The Mercedes-Benz first series of automatic transmission was produced from 1961 to 1983 in four- and three-speed variants for Mercedes-Benz passenger cars. In addition, variants for commercial vehicles were offered.

Abstract
The Mercedes-Benz first series of automatic transmission started off in 1961 with the K4A 025 (Kupplungs-4-Gang-Automatik bis 25 kpm Eingangsdrehmoment; clutch-4-gear-automatic with 181 ft·lb maximum input torque; without type designation) and was followed up by a family with a more reliable design. This started in 1964 with the K4B 050 (without type designation) and ended up in the K4C 025 and K4A 040 (type 722.2) as the four-speed automatic transmissions.

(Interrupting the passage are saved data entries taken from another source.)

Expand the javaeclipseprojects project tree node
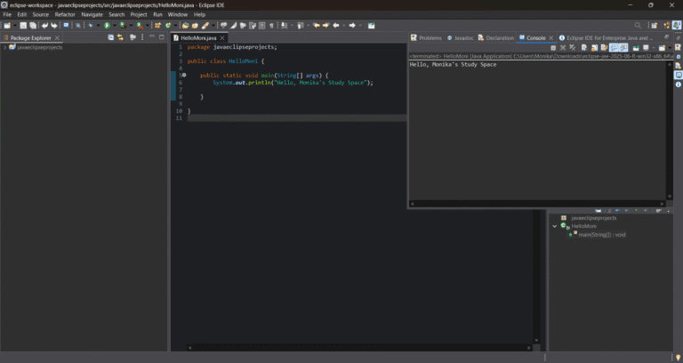4,47
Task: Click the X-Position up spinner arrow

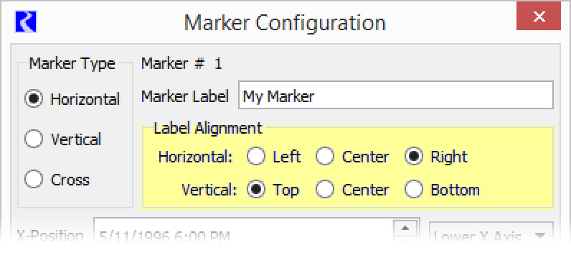Action: pos(405,229)
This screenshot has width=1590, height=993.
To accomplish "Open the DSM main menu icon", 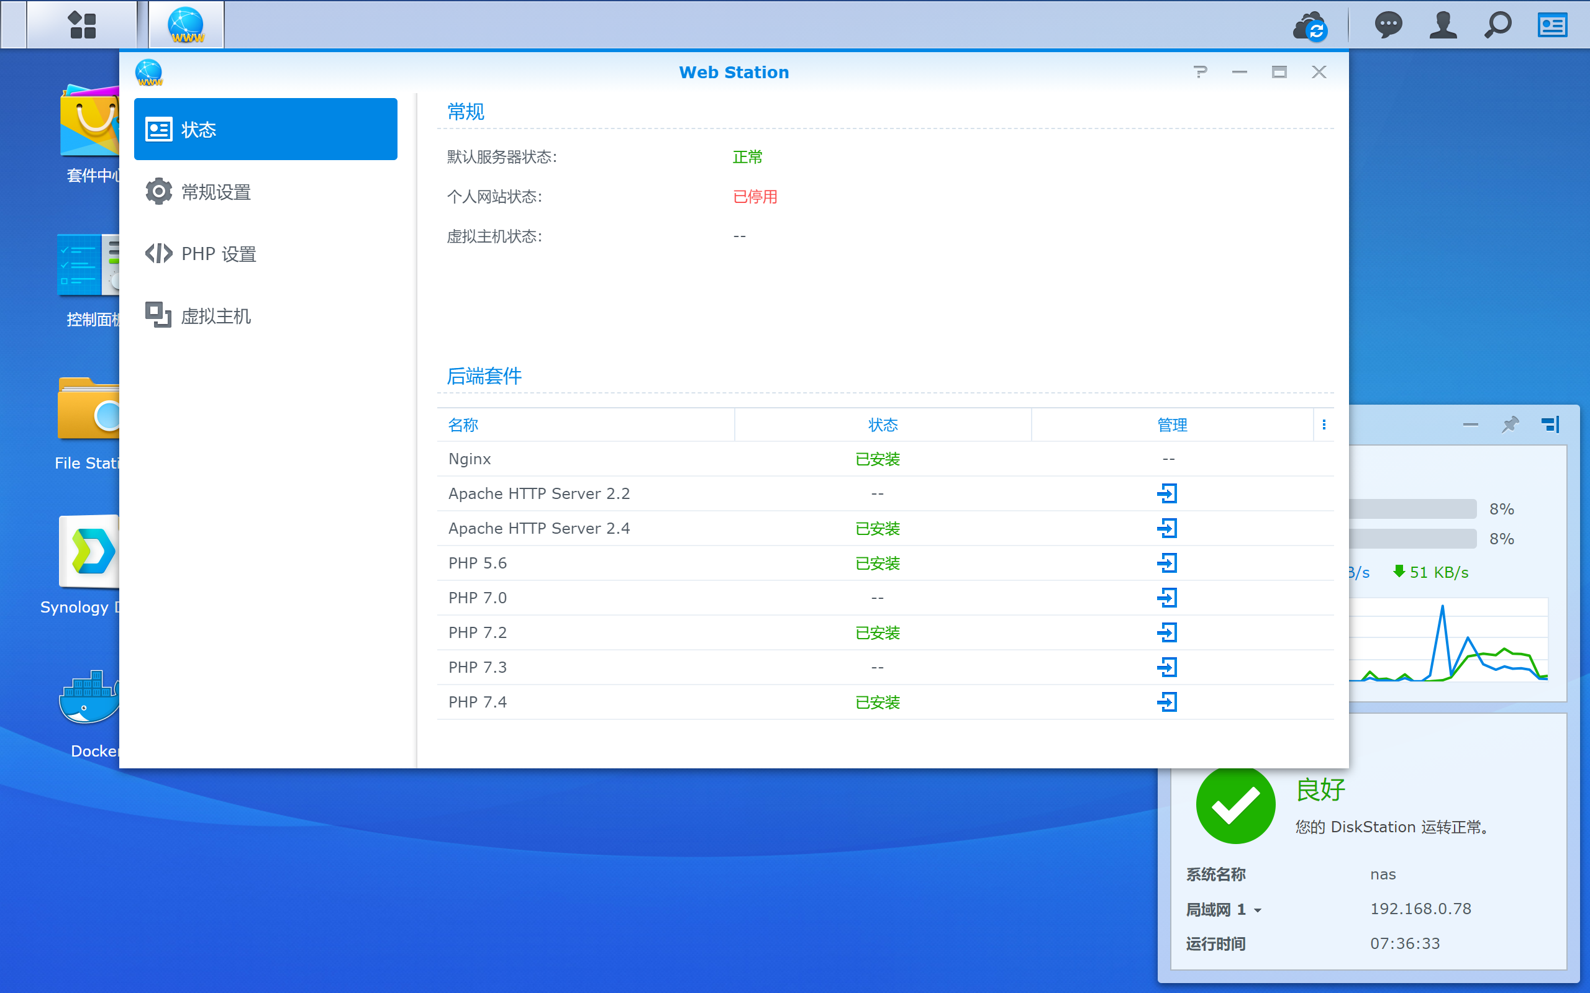I will [x=82, y=25].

Later, when the torque converter technique was fully established, the W3A 040 and W3B 050 (type 722.0) were launched as three-speed derivates for V8 engines. At the same time the fluid coupling for the smaller engines was replaced by a torque converter as well, which leads to the W4A 025 (type 722.1).

Beside this the version W4A 018 (type 720.1) for vans and off road vehicles, and the W4A 035 for light trucks were derived.

Specifications

Introduction
This transmission was the first Mercedes-Benz automatic transmission in house developing. Before this, the company used semi-automatic systems like a vacuum-powered shifting for overdrive or the "Hydrak" hydraulic automatic clutch system. Alternatively, they bought automatic transmissions of other vendors, such as BorgWarner.

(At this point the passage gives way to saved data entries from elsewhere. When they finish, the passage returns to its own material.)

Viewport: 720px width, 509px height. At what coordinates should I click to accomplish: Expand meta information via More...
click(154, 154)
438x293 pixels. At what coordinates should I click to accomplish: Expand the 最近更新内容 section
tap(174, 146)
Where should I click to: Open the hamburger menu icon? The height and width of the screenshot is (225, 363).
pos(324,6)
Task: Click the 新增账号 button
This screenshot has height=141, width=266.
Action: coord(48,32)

The automatic transmissions are for engines with longitudinal layout for rear-wheel-drive layout passenger cars. The control of the fully automatic system is fully hydraulic and it uses electrical wire only for the kickdown solenoid valve and the neutral safety switch. Three-speed units use two planetary gearsets and 4-speed units use three planetary gearsets.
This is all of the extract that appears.